Since then organizations like FIFA and the IOC have become much stricter about protecting sponsors from ambushes, but many a brand still looks for a clever, indirect way to associate themselves with an event they couldn’t secure an official connection with.
All Is Fair in Love and Brand War
Legally, it’s something of a grey area. Direct or predatory ambushes are punished harshly as deliberate attempts to deceive consumers, sometimes through fraudulent claims or unauthorized usage of event trademarks.
Indirect ambushes are more difficult to contest. The phrases “Super Bowl” and “NFL Championship” are trademarked and protected by the NFL, but they can’t lay claim to generic words and imagery. That’s why brands that aren’t official sponsors frequently rely on euphemisms like the “Big Game” instead of referring directly to the Super Bowl and use pictures of nondescript footballs and trophies rather than showing the iconic Lombardi Trophy.
In addition to guarding language and images, event planners have also taken to enforcing “clean zones” in and around their venues, in which only sponsors may advertise.

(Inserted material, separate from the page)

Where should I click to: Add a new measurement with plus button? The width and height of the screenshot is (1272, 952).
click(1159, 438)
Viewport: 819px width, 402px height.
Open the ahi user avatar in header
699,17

The catalyst for that development may have been when Nike ran somewhat afoul of the IOC at the 1996 Summer Games in Atlanta for running a saturation marketing campaign in the host city. The campaign included massive, building-sized billboards and an extremely conspicuous pop-up shop adjacent to the athlete’s village, greatly displeasing Reebok, that year’s official footwear sponsor.

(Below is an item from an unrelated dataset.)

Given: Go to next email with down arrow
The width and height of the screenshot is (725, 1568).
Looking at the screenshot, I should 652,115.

Further blurring the line, Nike also outfitted sprint star Michael Johnson with a pair of golden racing spikes. Without ever saying the word “gold,” team Swoosh managed to indelibly identify itself with the top of the podium. Reebok and the International Olympic Committee voiced their irritation at that move as well, but the damage was already done.
With the rise of the internet age and social media, ambush restrictions have been extended to online activities as well. As early as 2006, for the Turin Games, organizing committees began stipulating that protections for “Olympic-related terms,” like “Olympians,” “Medal,” and “Gold,” applied to keyword advertisers.
Conclusion
Despite all these measures, many brands stay on the lookout for an opportunity to associate themselves with the year’s biggest events, and they are often rewarded for their efforts. A study by Global Language Monitor after the 2012 London Games found that several non-sponsors, including Philips and Subway, were among the brands most associated with that year’s Olympics.

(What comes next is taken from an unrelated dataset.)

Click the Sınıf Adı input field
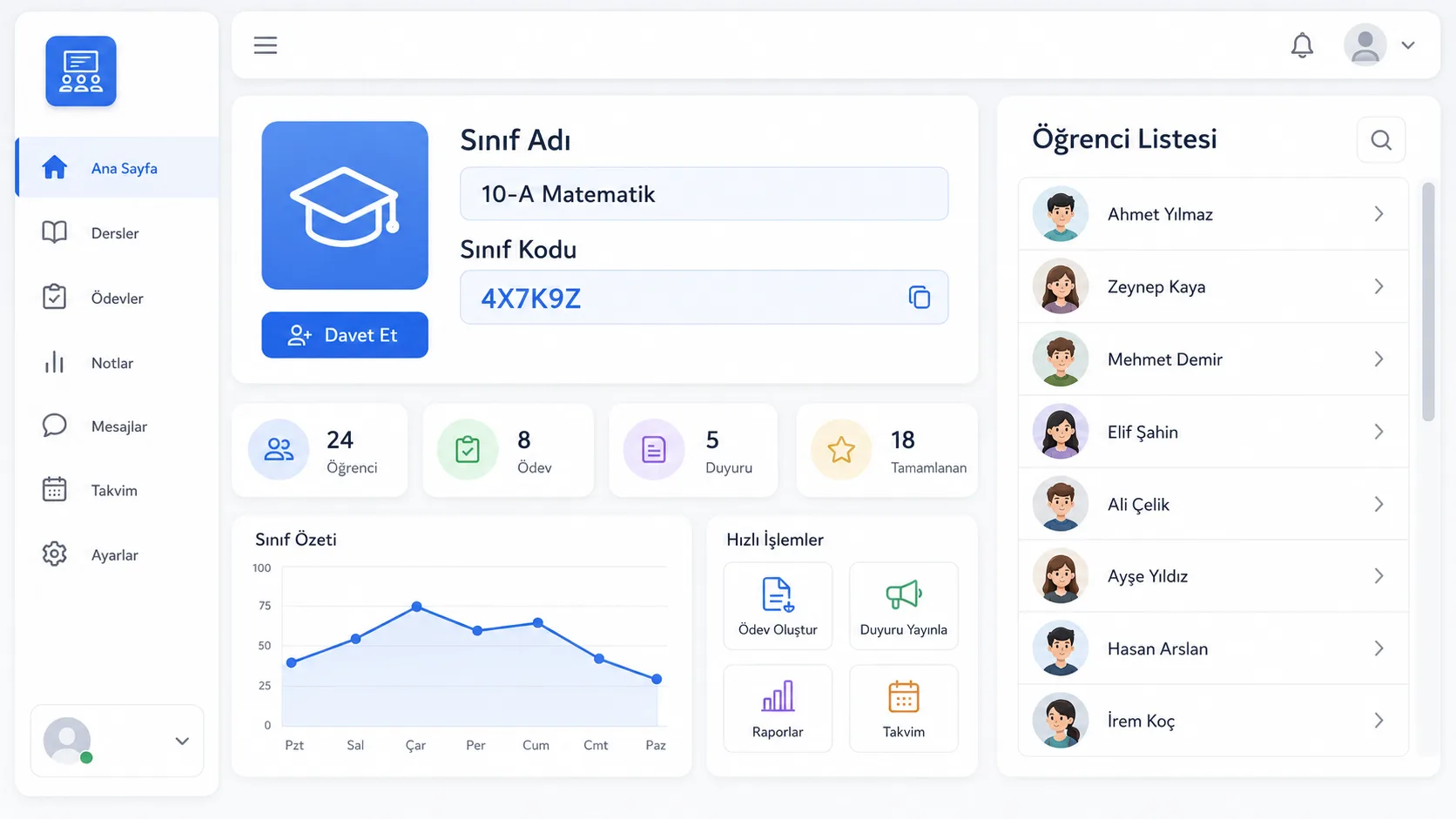 coord(704,194)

The clear takeaway is that ambush marketing is a decidedly risky move that can net big rewards if executed with nuance and ingenuity. Brand managers and strategists are inherently creative people, so you can expect the cat and mouse game to continue. Event planners will put up new defenses for their sponsors, but the craftiest brands will find clever ways to circumvent them without actually breaking any rules.